# Fischen an den Poldern



## Fishingfre@k (5. November 2007)

Moin Moin Kollegen !

Ich wollte im Januar nach Holland um an den Poldern auf Hecht zu Angeln. 
Hat einer von euch gut Hot Spods oder Stellen die er mir endfehlen kann ?
Welches Gerät und welche Köder verwendet ihr ?

Gruss:
Fishingfre@k.#:


----------



## theundertaker (5. November 2007)

*AW: Fischen an den Poldern*

Mich würden auch paar gute Hechtstellen interessieren...schließe mich also der Frage an...würde so gerne mal n Hecht fangen...

Gruß Thomas


----------



## Wizard2 (6. November 2007)

*AW: Fischen an den Poldern*

wenn du nen polder hast, hast du doch schon nen hot spot die gräben sind recht schmal und lassen sich gut befischen, dort an den hechten vorbei zuangel ist schon schwierig einfach das ufer absuchen, wehre und brücken sind auch immer gut. genau wie zuläufe.


----------



## Corona (6. November 2007)

*AW: Fischen an den Poldern*

Moin Fishingfreak,

als Gerät solltest Du eine Spinnrute, WG 60 - 70 g, sowie eine Jerkbait-Rute mitnehmen. Die Polder im Bereich Winschoten - Delfzijl, die ich befische, sind in der Regel 2 - 2,50 m tief. Als Köder haben sich der 1-Minus von Manns sowie Jerkbaits von Salmo (z. B. der Slider bewährt). Dekors in barschfarben (z. B. Firetiger) sind hierbei die Fängigsten. Weiterhin solltest Du spezielle Polderspinner mitnehmen. 
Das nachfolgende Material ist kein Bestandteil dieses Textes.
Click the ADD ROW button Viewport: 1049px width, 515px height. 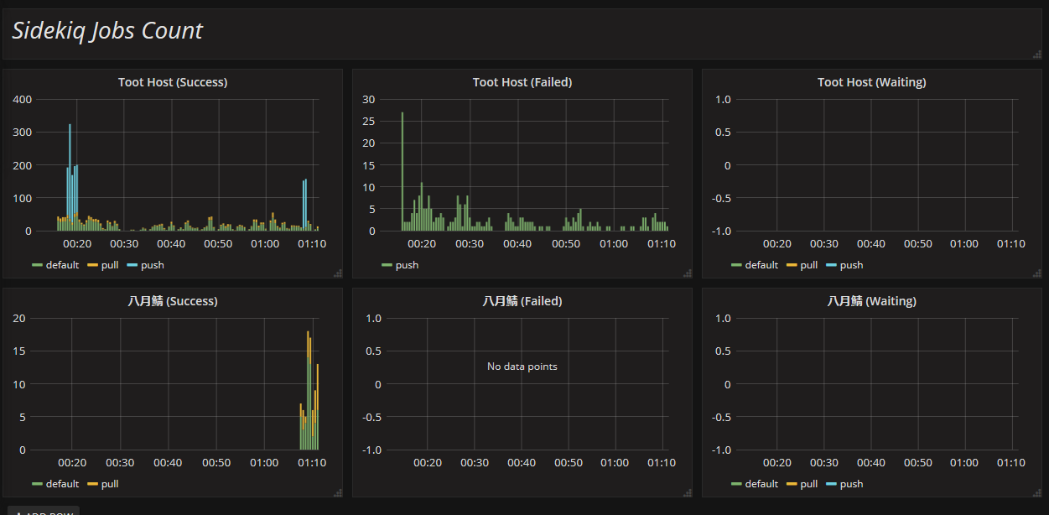[x=42, y=512]
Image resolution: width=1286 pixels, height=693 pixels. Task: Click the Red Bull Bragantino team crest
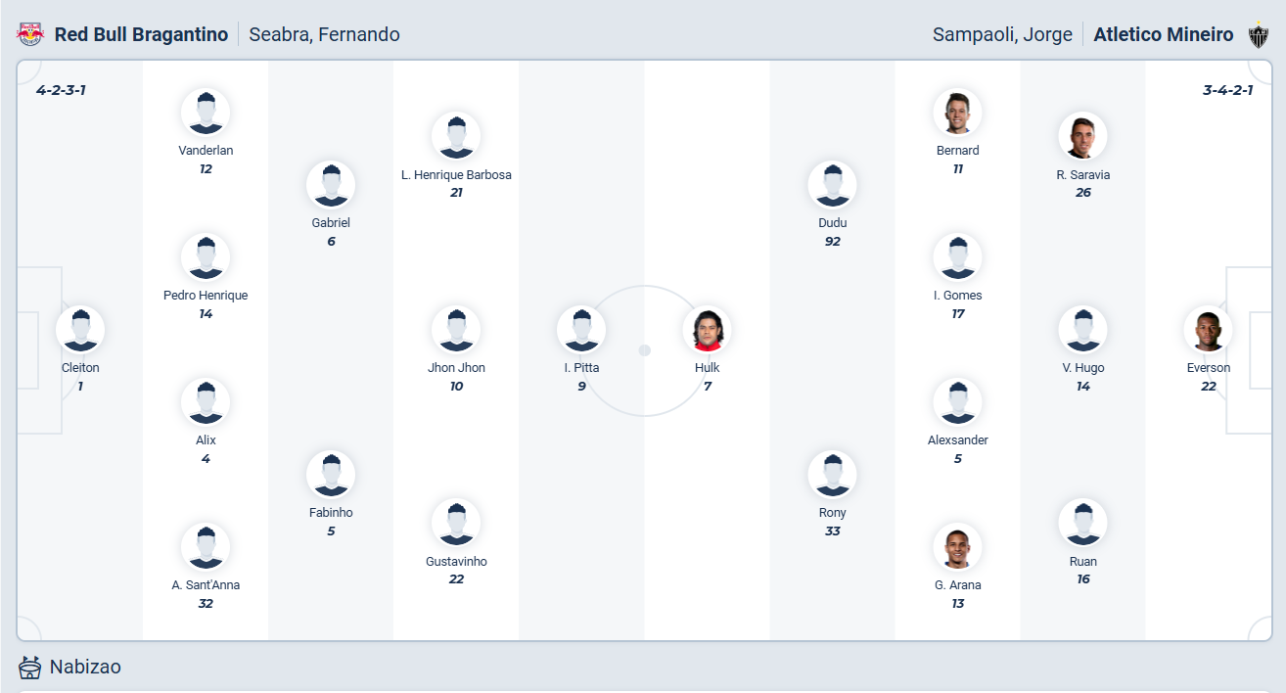[x=30, y=34]
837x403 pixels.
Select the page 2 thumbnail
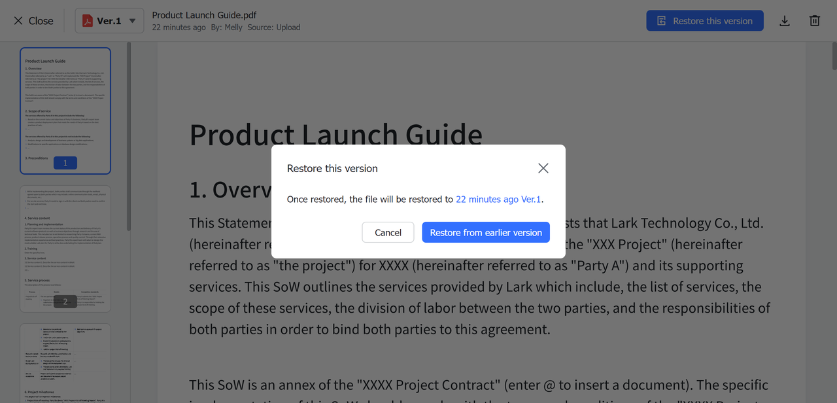point(65,249)
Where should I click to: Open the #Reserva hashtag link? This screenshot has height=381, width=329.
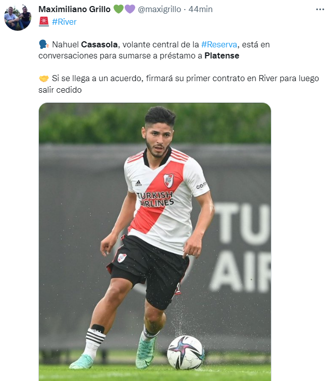pos(220,45)
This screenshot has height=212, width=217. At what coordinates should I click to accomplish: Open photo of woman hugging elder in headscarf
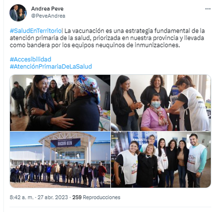[60, 103]
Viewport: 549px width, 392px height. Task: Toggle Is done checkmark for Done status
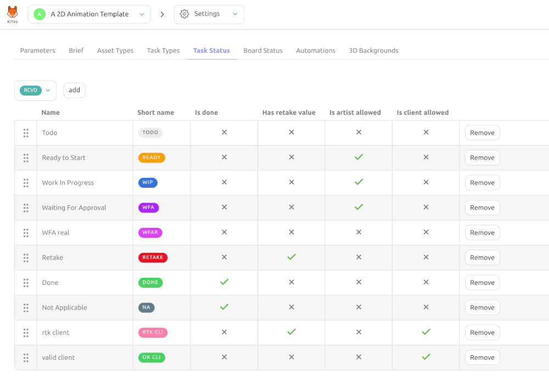224,282
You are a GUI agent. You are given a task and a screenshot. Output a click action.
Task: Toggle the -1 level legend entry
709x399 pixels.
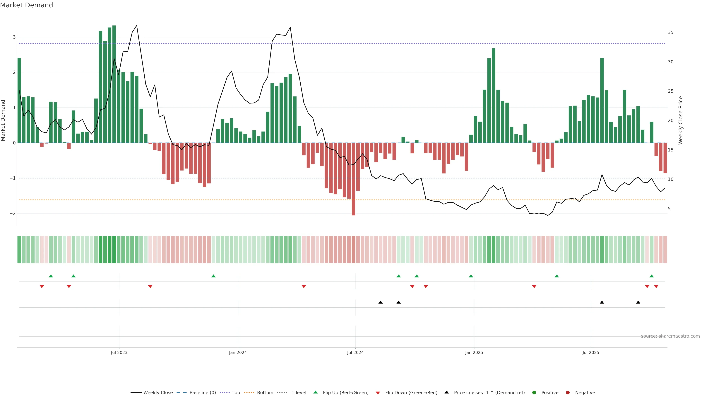tap(298, 393)
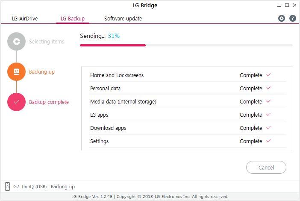
Task: Open the help question mark icon
Action: pyautogui.click(x=293, y=18)
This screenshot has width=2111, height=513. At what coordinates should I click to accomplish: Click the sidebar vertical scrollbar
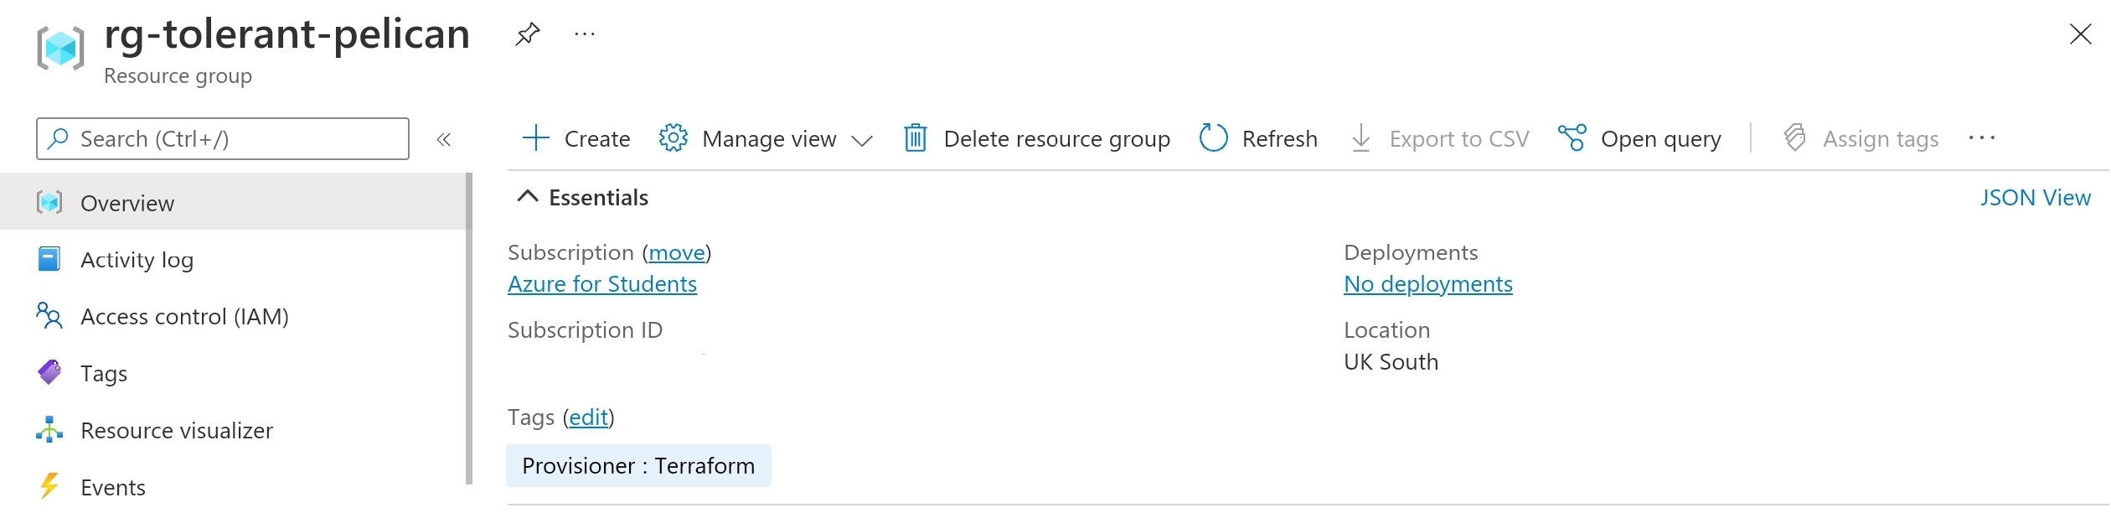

Generell sind die Polder alle fischreich, es sei denn, Du fischt in direkter Nähe zur Grenze. Die grenznahen Gewässer sind meist von Kochtopfanglern leer gefischt. Deshalb gilt, je weiter weg von der Grenze, desto grösser der Fischreichtum. In den Gewässern, die überwiegend von Holländern selbst befischt werden, wird Catch & Release betrieben. 

Die meisten Polder beherbergen übrigens auch gute Zanderbestände.

Gruss

Uwe


----------



## Fishingfre@k (6. November 2007)

*AW: Fischen an den Poldern*

Danke Corona für die Tipps !
Ich werde vieleicht in Januar nach Holland zu den Poldern fahren, mal hoffen das ich ein guten Platz erwiche.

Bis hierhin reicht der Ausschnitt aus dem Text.